> [EXERCISE MATERIAL]
◆ ◆ ◆ ◆ ◆
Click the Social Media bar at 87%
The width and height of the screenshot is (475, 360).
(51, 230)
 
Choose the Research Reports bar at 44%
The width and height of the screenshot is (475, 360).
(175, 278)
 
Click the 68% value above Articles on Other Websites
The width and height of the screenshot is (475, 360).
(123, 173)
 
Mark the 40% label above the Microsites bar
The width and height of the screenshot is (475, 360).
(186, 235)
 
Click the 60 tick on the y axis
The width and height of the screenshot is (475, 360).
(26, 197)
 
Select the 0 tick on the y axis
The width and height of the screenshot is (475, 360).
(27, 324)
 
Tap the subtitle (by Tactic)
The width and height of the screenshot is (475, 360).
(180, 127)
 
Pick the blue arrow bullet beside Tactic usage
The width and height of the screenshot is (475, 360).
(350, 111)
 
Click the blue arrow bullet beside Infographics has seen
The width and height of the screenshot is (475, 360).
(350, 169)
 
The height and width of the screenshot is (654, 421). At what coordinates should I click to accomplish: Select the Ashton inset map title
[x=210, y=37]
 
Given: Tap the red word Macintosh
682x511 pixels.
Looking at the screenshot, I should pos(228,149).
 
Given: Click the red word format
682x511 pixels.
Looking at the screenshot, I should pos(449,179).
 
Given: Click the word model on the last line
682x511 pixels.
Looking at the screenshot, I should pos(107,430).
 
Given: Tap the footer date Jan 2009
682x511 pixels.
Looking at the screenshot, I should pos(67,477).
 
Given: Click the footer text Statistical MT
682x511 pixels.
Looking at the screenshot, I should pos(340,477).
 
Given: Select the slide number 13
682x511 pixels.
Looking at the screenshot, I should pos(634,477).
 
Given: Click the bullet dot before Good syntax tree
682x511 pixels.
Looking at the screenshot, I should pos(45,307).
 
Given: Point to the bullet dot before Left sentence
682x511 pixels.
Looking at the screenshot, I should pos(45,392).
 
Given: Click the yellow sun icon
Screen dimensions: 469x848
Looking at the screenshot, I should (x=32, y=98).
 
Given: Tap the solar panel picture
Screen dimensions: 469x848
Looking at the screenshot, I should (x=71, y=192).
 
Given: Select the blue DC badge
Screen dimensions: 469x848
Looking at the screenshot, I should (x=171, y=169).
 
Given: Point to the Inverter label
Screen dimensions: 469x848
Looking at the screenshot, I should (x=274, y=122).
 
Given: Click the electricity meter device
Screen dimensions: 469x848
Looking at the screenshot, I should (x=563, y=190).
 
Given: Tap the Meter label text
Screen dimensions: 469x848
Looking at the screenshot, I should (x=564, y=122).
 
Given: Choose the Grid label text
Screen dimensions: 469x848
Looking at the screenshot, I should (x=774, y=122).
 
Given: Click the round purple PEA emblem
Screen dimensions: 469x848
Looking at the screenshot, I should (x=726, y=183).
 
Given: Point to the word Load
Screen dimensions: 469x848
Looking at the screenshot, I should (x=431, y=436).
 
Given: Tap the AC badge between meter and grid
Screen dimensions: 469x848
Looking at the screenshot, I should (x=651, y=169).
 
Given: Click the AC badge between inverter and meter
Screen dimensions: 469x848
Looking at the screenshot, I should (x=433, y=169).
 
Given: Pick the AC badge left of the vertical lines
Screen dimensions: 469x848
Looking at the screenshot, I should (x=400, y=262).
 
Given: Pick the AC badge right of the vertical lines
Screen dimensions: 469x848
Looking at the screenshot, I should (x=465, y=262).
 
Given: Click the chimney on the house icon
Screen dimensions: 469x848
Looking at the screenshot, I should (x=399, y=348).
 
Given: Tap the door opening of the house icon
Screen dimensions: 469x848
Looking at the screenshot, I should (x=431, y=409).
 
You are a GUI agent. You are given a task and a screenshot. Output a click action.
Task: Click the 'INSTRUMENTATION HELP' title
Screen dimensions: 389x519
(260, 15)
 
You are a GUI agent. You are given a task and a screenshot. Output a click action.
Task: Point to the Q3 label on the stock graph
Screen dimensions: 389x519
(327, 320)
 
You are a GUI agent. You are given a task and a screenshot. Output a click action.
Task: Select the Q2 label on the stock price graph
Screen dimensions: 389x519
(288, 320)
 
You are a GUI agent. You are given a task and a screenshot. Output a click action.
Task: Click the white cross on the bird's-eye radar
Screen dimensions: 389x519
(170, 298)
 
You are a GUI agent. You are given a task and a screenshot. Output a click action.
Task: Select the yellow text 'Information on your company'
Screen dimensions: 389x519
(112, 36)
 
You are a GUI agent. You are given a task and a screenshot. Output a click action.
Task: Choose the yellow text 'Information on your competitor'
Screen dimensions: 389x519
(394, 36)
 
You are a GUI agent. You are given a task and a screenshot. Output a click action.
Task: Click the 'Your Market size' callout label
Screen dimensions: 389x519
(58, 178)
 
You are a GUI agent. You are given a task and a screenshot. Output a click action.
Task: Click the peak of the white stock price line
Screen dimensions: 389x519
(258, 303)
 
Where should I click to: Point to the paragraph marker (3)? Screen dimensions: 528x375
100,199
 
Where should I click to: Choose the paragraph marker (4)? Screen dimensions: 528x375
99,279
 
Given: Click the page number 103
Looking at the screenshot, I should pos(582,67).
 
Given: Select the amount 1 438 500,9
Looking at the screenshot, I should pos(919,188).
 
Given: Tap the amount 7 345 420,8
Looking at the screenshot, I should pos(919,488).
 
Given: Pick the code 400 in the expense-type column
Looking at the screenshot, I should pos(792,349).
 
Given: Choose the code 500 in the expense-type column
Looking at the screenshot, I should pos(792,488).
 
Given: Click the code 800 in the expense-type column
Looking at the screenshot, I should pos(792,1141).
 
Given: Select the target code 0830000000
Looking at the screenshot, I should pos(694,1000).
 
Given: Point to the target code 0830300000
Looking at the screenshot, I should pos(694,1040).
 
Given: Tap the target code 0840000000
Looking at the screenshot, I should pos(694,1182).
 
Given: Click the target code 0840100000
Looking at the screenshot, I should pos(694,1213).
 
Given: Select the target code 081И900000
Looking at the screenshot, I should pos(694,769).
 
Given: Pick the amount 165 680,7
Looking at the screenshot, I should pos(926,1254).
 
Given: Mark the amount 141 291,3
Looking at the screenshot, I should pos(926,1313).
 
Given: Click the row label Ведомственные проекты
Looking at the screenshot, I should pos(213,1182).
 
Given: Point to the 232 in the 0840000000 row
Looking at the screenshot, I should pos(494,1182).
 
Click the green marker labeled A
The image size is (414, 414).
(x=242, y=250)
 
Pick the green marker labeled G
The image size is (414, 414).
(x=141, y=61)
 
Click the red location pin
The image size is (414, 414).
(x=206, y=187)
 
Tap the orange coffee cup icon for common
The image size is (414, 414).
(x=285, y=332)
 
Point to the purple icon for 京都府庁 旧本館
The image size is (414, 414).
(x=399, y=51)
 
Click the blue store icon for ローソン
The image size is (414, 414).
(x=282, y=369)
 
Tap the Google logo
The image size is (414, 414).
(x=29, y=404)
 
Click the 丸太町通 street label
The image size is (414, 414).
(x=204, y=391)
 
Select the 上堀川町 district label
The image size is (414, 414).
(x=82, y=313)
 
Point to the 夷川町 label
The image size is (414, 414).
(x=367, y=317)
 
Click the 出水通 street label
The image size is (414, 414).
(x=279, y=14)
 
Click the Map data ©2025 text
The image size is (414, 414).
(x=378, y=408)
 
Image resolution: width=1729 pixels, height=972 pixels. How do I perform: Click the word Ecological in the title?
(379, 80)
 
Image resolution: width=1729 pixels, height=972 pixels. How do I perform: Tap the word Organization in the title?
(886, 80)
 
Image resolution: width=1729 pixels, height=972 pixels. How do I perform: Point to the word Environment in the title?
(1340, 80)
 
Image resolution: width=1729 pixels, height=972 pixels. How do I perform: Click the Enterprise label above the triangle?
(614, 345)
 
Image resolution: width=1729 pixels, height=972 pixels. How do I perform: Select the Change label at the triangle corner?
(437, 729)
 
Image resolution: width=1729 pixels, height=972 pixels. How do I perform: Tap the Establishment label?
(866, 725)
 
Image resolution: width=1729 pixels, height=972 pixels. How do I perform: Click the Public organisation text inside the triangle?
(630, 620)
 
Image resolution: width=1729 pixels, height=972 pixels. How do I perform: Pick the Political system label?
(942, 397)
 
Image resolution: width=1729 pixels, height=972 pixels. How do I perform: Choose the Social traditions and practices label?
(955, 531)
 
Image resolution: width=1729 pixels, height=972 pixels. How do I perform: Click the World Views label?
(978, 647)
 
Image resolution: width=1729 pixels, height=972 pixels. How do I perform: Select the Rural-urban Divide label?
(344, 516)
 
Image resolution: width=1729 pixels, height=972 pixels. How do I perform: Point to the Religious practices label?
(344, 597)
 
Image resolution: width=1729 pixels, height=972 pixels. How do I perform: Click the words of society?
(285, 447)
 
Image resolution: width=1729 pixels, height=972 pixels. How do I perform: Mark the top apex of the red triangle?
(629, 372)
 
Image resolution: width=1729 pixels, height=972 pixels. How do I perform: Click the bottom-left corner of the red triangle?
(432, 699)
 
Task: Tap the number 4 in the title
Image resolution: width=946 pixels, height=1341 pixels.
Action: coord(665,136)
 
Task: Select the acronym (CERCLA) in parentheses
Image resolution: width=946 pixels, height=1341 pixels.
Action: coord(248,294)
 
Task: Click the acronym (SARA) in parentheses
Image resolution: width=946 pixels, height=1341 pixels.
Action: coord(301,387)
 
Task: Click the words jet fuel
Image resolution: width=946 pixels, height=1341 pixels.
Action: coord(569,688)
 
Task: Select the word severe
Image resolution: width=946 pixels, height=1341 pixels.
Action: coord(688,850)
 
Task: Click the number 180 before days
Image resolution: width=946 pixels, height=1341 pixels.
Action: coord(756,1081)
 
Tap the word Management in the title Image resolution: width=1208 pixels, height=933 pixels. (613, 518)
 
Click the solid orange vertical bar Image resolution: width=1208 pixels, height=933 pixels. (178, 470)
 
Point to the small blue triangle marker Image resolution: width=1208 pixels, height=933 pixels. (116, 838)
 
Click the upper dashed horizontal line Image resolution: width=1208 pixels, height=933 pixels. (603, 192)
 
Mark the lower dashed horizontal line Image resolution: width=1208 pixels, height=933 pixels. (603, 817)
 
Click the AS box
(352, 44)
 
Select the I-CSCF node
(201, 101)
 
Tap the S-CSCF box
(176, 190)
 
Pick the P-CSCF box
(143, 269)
◆ ◆ ◆ ◆ ◆
> [AIM]
Copy the data from the line with "Task: Click the number 180 before days" up to and including the last line of the data, keeping every line unchanged.

> [ANSWER TO THIS PROBLEM]
Task: Click the number 180 before days
Image resolution: width=946 pixels, height=1341 pixels.
Action: coord(756,1081)
 
Tap the word Management in the title Image resolution: width=1208 pixels, height=933 pixels. (613, 518)
 
Click the solid orange vertical bar Image resolution: width=1208 pixels, height=933 pixels. (178, 470)
 
Point to the small blue triangle marker Image resolution: width=1208 pixels, height=933 pixels. (116, 838)
 
Click the upper dashed horizontal line Image resolution: width=1208 pixels, height=933 pixels. (603, 192)
 
Mark the lower dashed horizontal line Image resolution: width=1208 pixels, height=933 pixels. (603, 817)
 
Click the AS box
(352, 44)
 
Select the I-CSCF node
(201, 101)
 
Tap the S-CSCF box
(176, 190)
 
Pick the P-CSCF box
(143, 269)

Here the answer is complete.